Hello to everybody: I have the following macro to replace missing values: DEFINE variable_perdida (variable = !CMDEND). AGGREGATE /OUTFILE=* MODE=ADDVARIABLES /BREAK= /mediana=MEDIAN(!variable). IF (SYSMIS(!variable)) !variable = mediana. EXECUTE. DELETE VARIABLE mediana. !ENDDEFINE. variable_perdida variable = it001. variable_perdida variable = it002. variable_perdida variable = it003. ... variable_perdida variable = it186. The proplem is that it has to be applied to ítems 001 to it186, so I need 186 times the “variable_perdida variable = X”. Is there a way to reduce the times I repeat this? Kindly Andrés |
Hola;
Tal vez así: DEFINE variable_perdida (variable = !CMDEND). !DO !i !IN (!variable) AGGREGATE /OUTFILE=* MODE=ADDVARIABLES /BREAK= /mediana=MEDIAN(!i). IF (SYSMIS(!i)) !i = mediana. EXECUTE.
DELETE VARIABLE mediana. !DOEND.!ENDDEFINE. Y luego corres variable_perdida variable = [todo el listado de variables]. No puedo probarlo aquí mismo pero supongo que funciona. Saludos, Carlos 2014-06-11 17:42 GMT-03:00 ANDRES ALBERTO BURGA LEON [via SPSSX Discussion] <[hidden email]>:
|
In reply to this post by ANDRES ALBERTO BURGA LEON
Macros can be useful, but if I understand what you want to do they are unnecessary here.
something like this untested ordinary syntax should work. compute nobreak=1. aggregate outfile= * mode=addvariables /break= nobreak /MedianItem001 to median186 = median(item001 to item186). do repeat item= item001 to item186 /patched = patched001 to patched186 /ItemMedian = medianitem001 to medianItem186.. do if missing(item) or sysmis(item). compute patched = ItemMedian. else. compute patched = item. Why do you have values as sysmis? It usually useful to have user missing values with labels whn you know why items are missing and reserve sysmis for the situation where teh values are missign because teh sytem could not follow your instructions for creating the variable.
Art Kendall
Social Research Consultants |
Administrator
|
You'll need an "end if" line at the end of that, Art. ;-)

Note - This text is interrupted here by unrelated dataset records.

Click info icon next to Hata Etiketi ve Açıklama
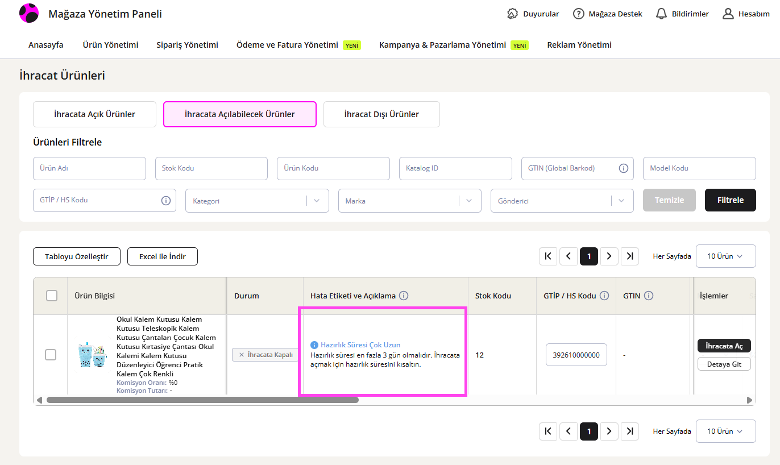Image resolution: width=780 pixels, height=465 pixels. point(403,295)
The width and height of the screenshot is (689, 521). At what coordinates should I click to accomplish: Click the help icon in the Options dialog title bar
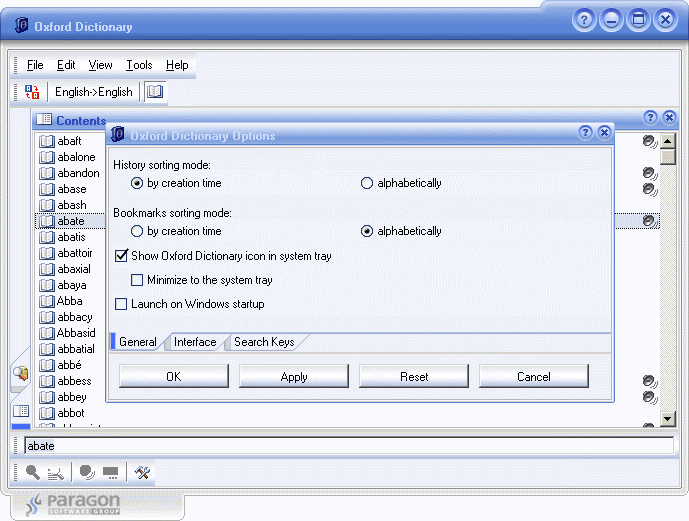click(x=585, y=133)
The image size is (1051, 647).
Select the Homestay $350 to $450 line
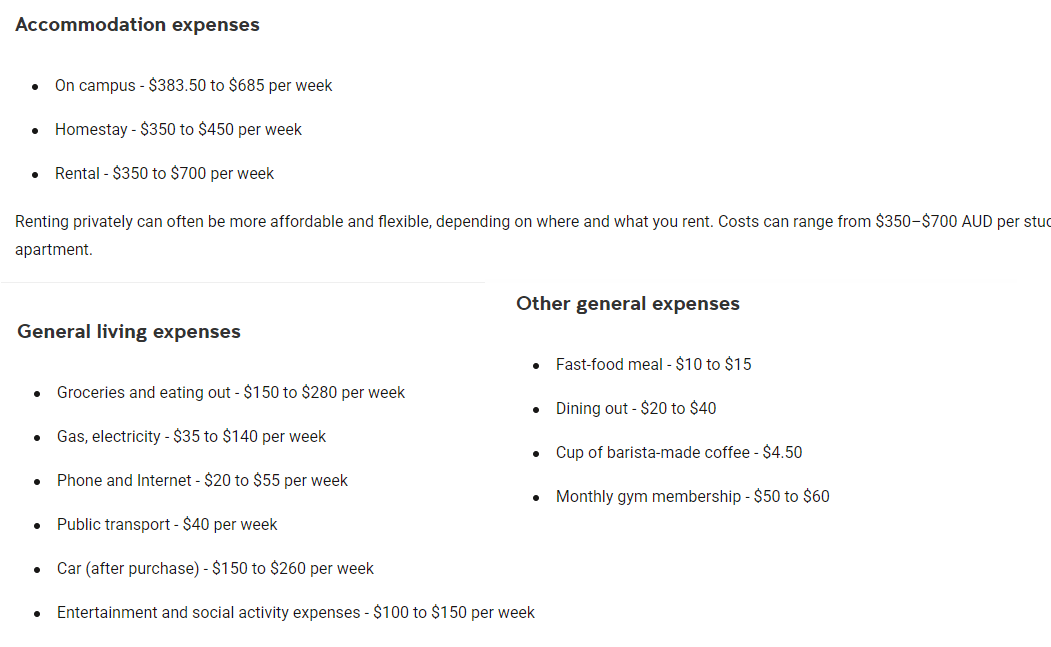click(178, 130)
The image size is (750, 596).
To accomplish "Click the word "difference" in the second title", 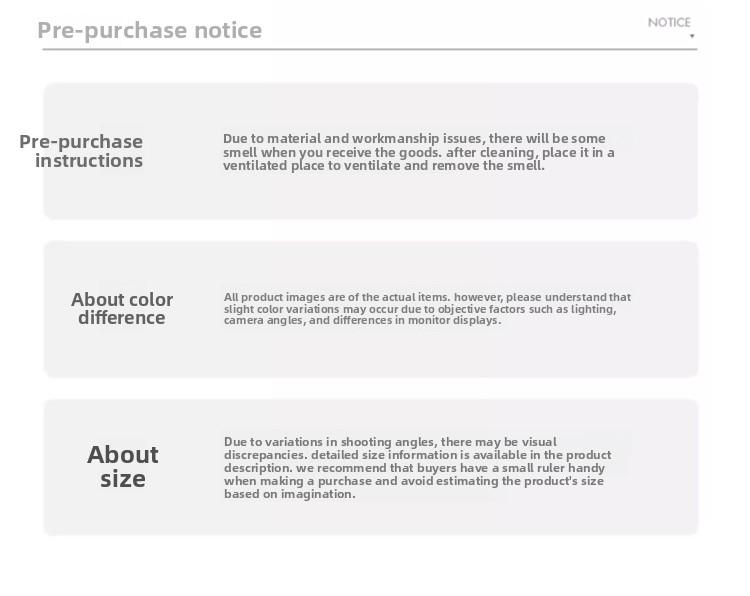I will pos(122,318).
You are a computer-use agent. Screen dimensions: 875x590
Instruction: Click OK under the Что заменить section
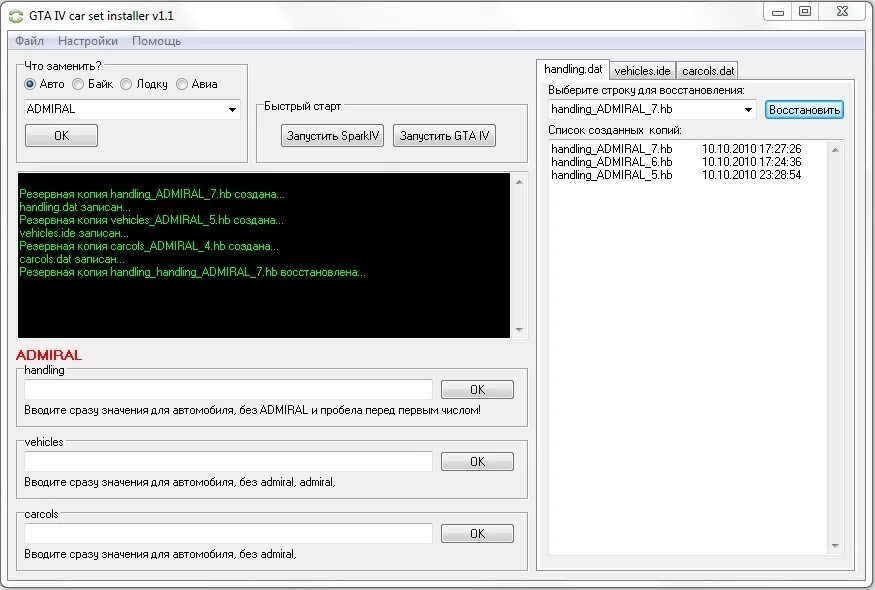(x=61, y=135)
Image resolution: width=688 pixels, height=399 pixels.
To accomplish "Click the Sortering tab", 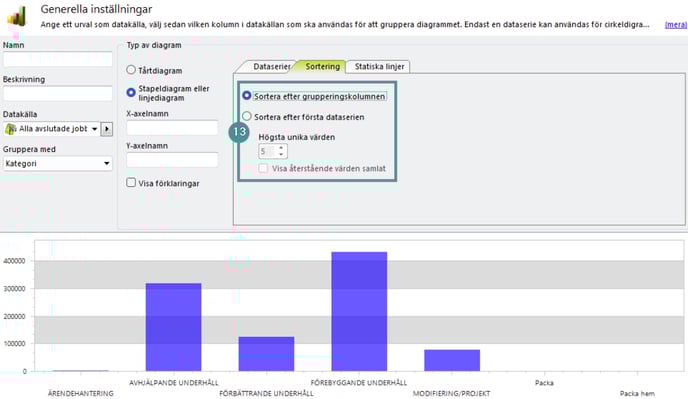I will 322,66.
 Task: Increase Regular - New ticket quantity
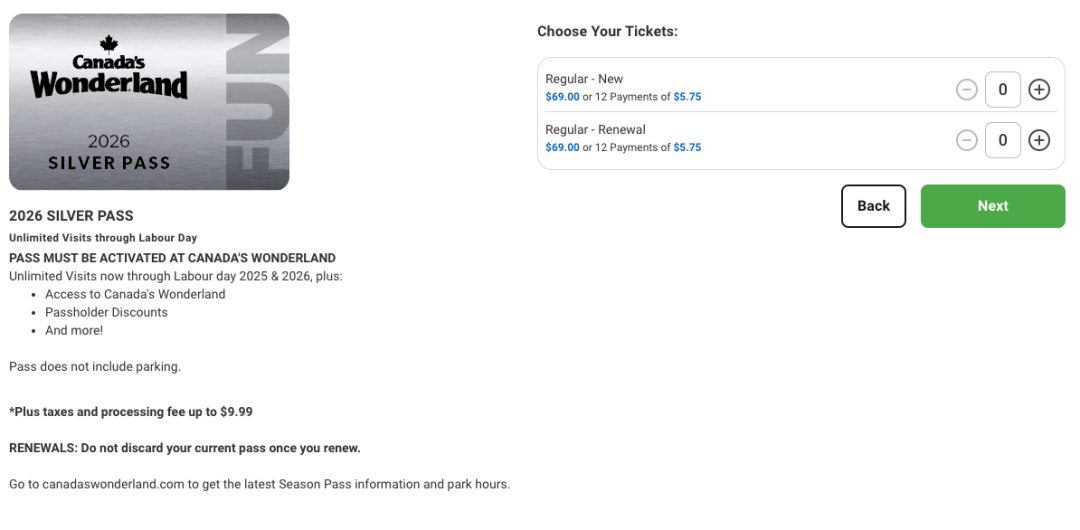[1039, 90]
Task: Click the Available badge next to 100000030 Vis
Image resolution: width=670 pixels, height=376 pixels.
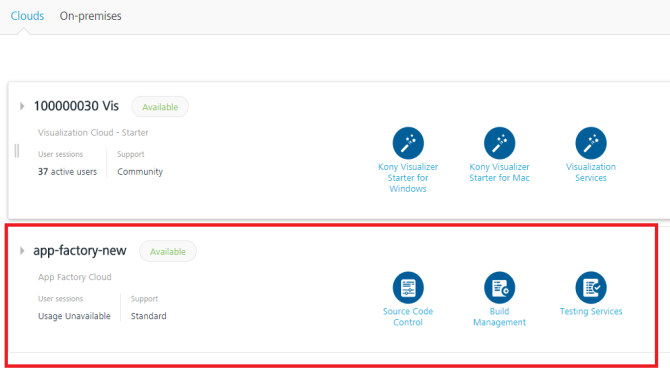Action: click(x=160, y=107)
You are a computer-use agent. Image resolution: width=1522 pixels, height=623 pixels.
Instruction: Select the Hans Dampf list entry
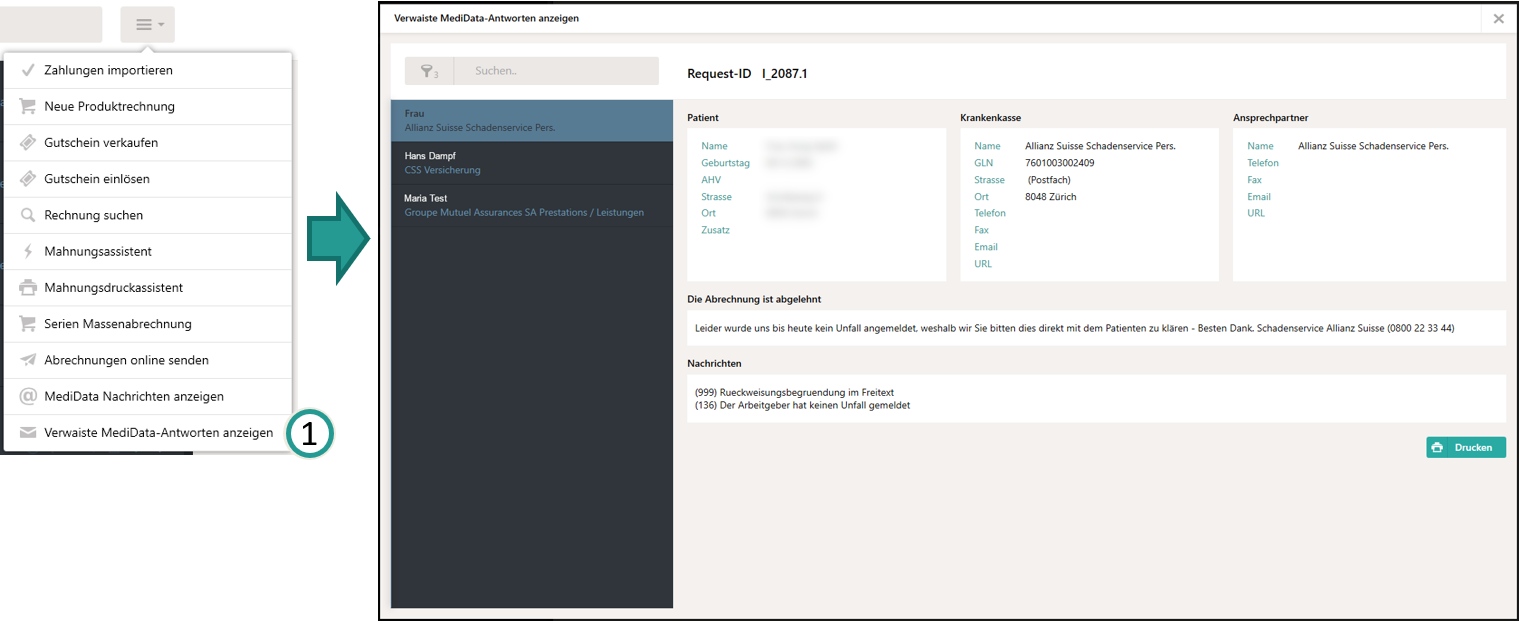click(x=531, y=163)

But I think the bigger issue here is WHY does the OP want to impute the median where there is missing data? It is pretty well established nowadays that old-school methods for dealing with missing data (such as listwise & pairwise deletion, mean substitution, and last-observation-carried-forward) don't work very well. I doubt that median substitution would fare much better than mean substitution. HTH.
--
Bruce Weaver bweaver@lakeheadu.ca http://sites.google.com/a/lakeheadu.ca/bweaver/ "When all else fails, RTFM." PLEASE NOTE THE FOLLOWING: 1. My Hotmail account is not monitored regularly. To send me an e-mail, please use the address shown above. 2. The SPSSX Discussion forum on Nabble is no longer linked to the SPSSX-L listserv administered by UGA (https://listserv.uga.edu/). |
yes it needs an end if.
I did not want to clobber the OP with too many things so picked on the existence of sysmis values as input to transformations rather than cleaning them up early in the processing. Median plugging does seem an unusual thing to do but I do not have the context in which it was being done. It is definitely true that in many situations more modern imputation is preferable. Since the OP used the term "item" and has so many items, I would guess that these are items that are intended to be used in summative scales, i.e., are a form of repeated measure. Also since the OP wanted to use the median, I guessed that the items are not dichotomous right/wrong items I have not seen anything that would support using anything other than other items in the same scale to impute missing values. I wonder if there would be meaningful differences in more complex treatment of missing item scores than simply using the mean of some minimum number of valid item as the actual score. What would happen to the meaning of a score if items measuring other constructs were used to compute the score? Over the years I have come to use the mean of items as the score because it is strongly analogous to the response scale. e.g. for a Likert scale where the item response scale was 1 to 5 (SD, D, mid, A SA). compute myscore = mean.7 (item01 to item10). would give a score from 1 to 5 which is reminiscent of a tendency to agree with items measuring a construct.
Art Kendall
Social Research Consultants |
Thank you very much to everybody for the answers.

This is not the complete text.